Chaque personnalité publique est un mélange instable de cause et d’effet. Macron n’aurait pas pu être élu président à 39 ans au siècle dernier. Son ascension est un symptôme de la faiblesse structurelle de la Ve République. Mais il aurait pu prendre des mesures pour restaurer la confiance du public dans le gouvernement – au lieu de cela, il a aggravé la faiblesse de la démocratie et plongé le pays dans un abîme d’incertitude et d’incohérence.

(…)

Dès le premier jour, le RN au pouvoir peut s’attendre à des manifestations de rue importantes et souvent violentes, à des grèves syndicales qui paralysent les transports et les commerces, et à un barrage incessant d’articles dans les médias rejetant la légitimité du gouvernement et accusant Le Pen et son électorat de fascisme, de racisme et d’avoir provoqué la destruction de la démocratie. Chaque échec du RN sera amplifié et moqué, chaque succès sera présenté comme une étape vers la dictature. Il s’agit d’un environnement difficile pour tenter un changement politique radical. Un analyste prudent parierait sur l’échec.

Le RN veut réduire le flux d’immigration. C’est controversé et difficile à réaliser. De l’autre côté de la Manche, en Grande-Bretagne, le parti conservateur s’est engagé à contrôler l’immigration et n’y est absolument pas parvenu.
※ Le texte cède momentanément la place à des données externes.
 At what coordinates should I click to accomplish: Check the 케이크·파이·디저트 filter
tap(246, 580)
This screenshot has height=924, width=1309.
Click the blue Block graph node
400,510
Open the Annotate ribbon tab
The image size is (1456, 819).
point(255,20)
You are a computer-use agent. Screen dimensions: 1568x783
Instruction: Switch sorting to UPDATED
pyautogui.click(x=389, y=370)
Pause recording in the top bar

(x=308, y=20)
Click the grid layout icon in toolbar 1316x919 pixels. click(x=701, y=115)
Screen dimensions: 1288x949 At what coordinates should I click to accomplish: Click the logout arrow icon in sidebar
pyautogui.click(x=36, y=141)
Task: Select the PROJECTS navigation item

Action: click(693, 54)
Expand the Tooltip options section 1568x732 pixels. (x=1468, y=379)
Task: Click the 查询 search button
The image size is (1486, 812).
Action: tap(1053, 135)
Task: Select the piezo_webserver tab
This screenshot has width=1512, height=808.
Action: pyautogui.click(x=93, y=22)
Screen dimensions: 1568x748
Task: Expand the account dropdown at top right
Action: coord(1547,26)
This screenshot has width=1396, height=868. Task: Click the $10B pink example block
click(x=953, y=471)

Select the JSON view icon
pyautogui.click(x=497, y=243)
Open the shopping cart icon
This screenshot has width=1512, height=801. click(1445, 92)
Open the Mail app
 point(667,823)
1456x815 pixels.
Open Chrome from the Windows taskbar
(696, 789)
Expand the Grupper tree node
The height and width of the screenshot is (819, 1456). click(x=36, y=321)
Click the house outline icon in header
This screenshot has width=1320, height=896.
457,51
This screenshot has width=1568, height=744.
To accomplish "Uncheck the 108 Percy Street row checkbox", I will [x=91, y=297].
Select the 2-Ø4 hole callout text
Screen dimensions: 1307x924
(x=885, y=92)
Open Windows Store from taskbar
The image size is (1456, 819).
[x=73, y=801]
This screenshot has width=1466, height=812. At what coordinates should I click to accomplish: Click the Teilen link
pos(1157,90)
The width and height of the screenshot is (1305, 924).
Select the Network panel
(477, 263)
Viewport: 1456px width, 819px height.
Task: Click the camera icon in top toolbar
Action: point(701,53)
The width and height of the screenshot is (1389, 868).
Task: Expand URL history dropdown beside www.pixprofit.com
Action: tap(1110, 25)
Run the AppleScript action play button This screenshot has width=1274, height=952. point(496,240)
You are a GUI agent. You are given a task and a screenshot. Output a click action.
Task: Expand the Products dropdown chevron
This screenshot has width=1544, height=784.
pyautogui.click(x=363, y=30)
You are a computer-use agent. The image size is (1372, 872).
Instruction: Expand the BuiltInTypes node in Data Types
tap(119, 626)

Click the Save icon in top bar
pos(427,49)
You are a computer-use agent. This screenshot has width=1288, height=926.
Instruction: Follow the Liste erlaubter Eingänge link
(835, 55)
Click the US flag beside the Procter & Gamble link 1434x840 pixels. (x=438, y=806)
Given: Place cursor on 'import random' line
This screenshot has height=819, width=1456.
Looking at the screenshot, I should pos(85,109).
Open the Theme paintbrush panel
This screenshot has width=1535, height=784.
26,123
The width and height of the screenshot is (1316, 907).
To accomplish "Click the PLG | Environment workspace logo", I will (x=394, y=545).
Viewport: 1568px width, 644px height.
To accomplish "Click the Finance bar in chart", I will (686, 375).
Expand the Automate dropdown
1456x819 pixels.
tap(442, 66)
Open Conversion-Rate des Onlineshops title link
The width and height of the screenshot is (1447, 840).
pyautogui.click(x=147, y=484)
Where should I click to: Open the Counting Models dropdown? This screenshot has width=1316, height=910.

Les conservateurs sont sur le point de se joindre à la liste croissante d’anciens partis célèbres poussés à l’extinction par cette question.

Marine Le Pen espère probablement réaffecter l’argent des élites urbaines et les fonds attribués aux banlieues vers les classes moyennes en difficulté dans la périphérie française. Une partie de cela peut être accomplie en réduisant la fiscalité et la réglementation sur les combustibles fossiles – mais cela déclenchera une nouvelle révolte des élites, alors que les Verts proclament une apocalypse écologique. Autrement, rien de ce que Le Pen a proposé ne permettra de guérir l’économie française en difficulté. Les usines non compétitives ne peuvent tout simplement pas être sauvées par décret et par la création monétaire (…)

Le dérèglement de l’extrême gauche est dû en partie à son manque de substance. (…) Il ne reste plus qu’une haine suprême à l’égard de la civilisation occidentale et une croyance sincère, presque religieuse, selon laquelle elle devrait être réduite en miettes.

L’alliance avec les fondamentalistes islamistes est la preuve du dérèglement idéologique de la gauche – mais aussi de sa pulsion nihiliste. Les deux parties s’accordent sur un seul principe : la société démocratique, telle qu’elle existe aujourd’hui, doit être détruite. Contrairement à la gauche, les islamistes savent ce qu’ils souhaitent mettre à la place – quelque chose comme le règne du Hamas à Gaza, des talibans en Afghanistan ou du califat islamique en Syrie. La démocratie sera bien sûr éteinte. Les Juifs seront persécutés et exterminés – tout comme les marxistes laïcs de gauche, dont le nihilisme, bien compris, semble impossible à distinguer d’une menace de mort.

Il est vrai que les marxistes et les trotskistes français sont particulièrement destructeurs, mais l’étrange besoin d’embrasser son propre bourreau se retrouve également aux États-Unis. Ici, les groupes homosexuels et transsexuels ont été les plus ardents défenseurs du Hamas, qui considère ces pratiques comme un crime capital.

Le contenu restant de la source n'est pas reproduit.